**ACTIVITY**
Transcribe exactly, and only, the lines running from the one with "You are a computer-use" to the end of the entries below, both included, without any pictures.

**Records drawn from a dataset**
--------------------------------------------------

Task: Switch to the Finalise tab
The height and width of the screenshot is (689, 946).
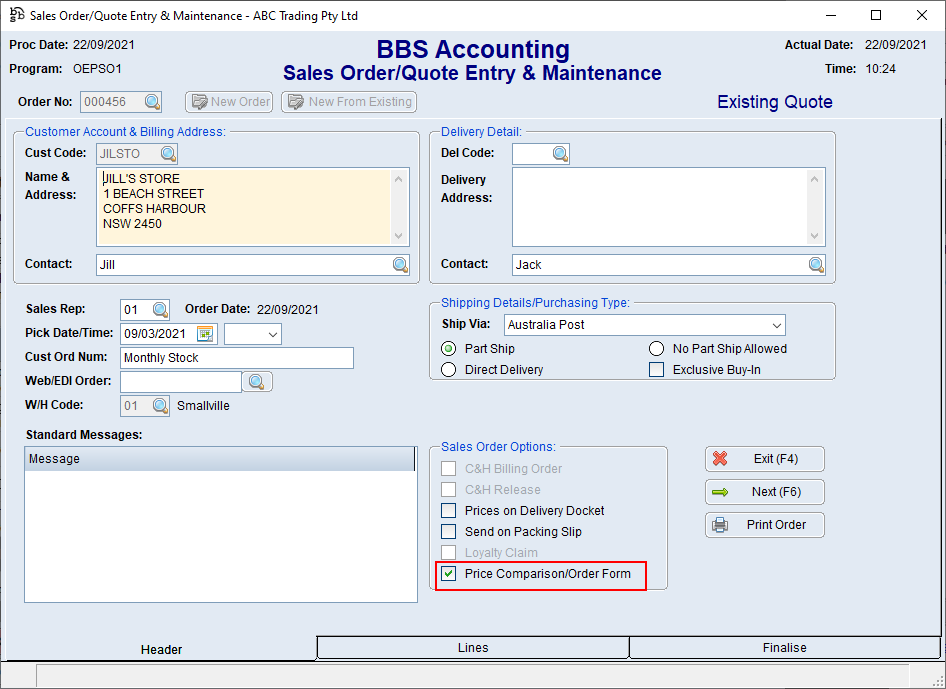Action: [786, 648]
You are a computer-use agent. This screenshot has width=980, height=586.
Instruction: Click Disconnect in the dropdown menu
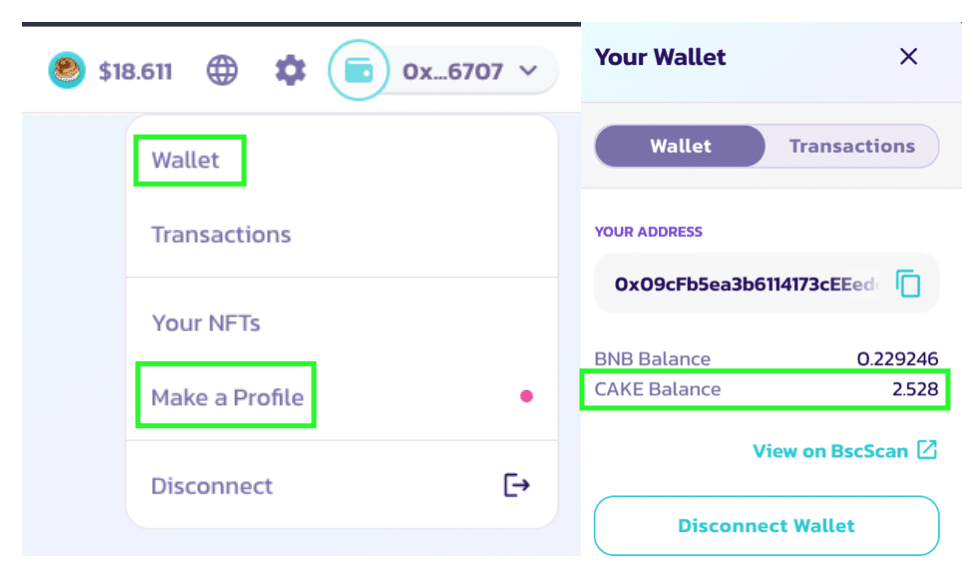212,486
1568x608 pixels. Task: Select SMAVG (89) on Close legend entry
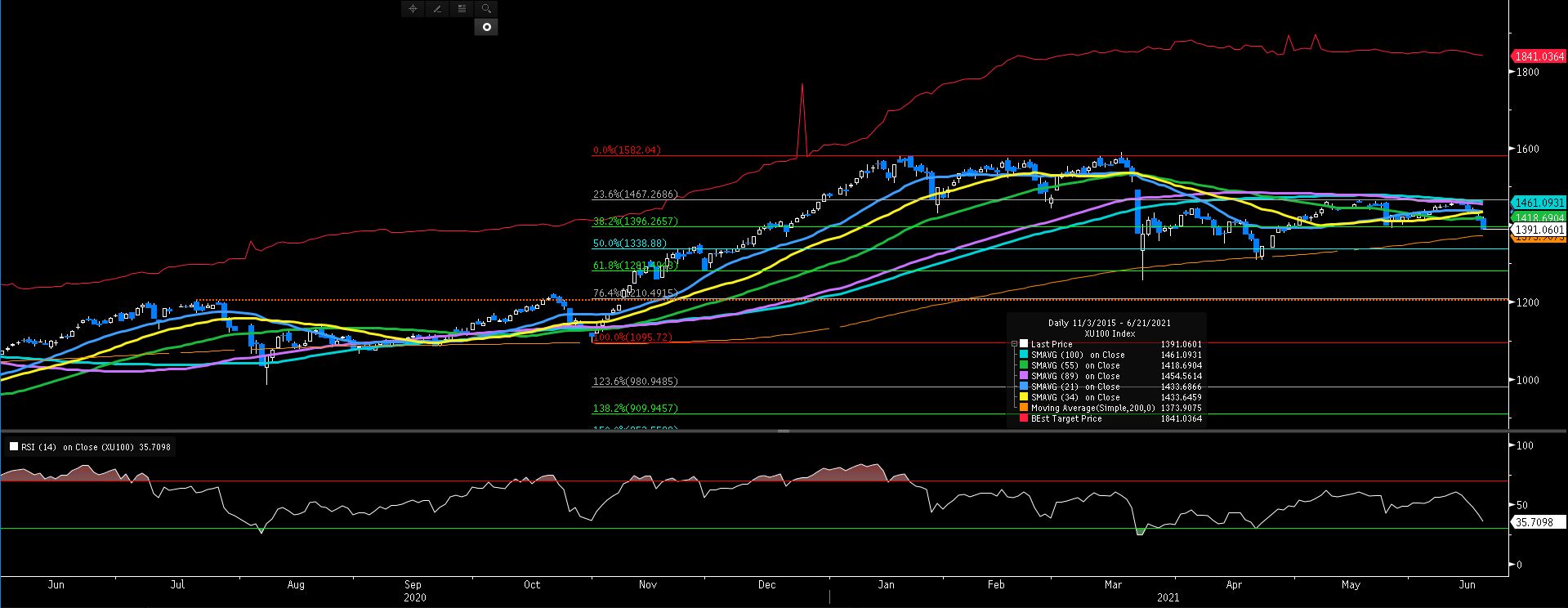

--------------------------------------------------

**EXERCISE OUTPUT**
You are a computer-use agent. This screenshot has width=980, height=586.
Instruction: Click Disconnect in the dropdown menu
212,486
1568x608 pixels. Task: Select SMAVG (89) on Close legend entry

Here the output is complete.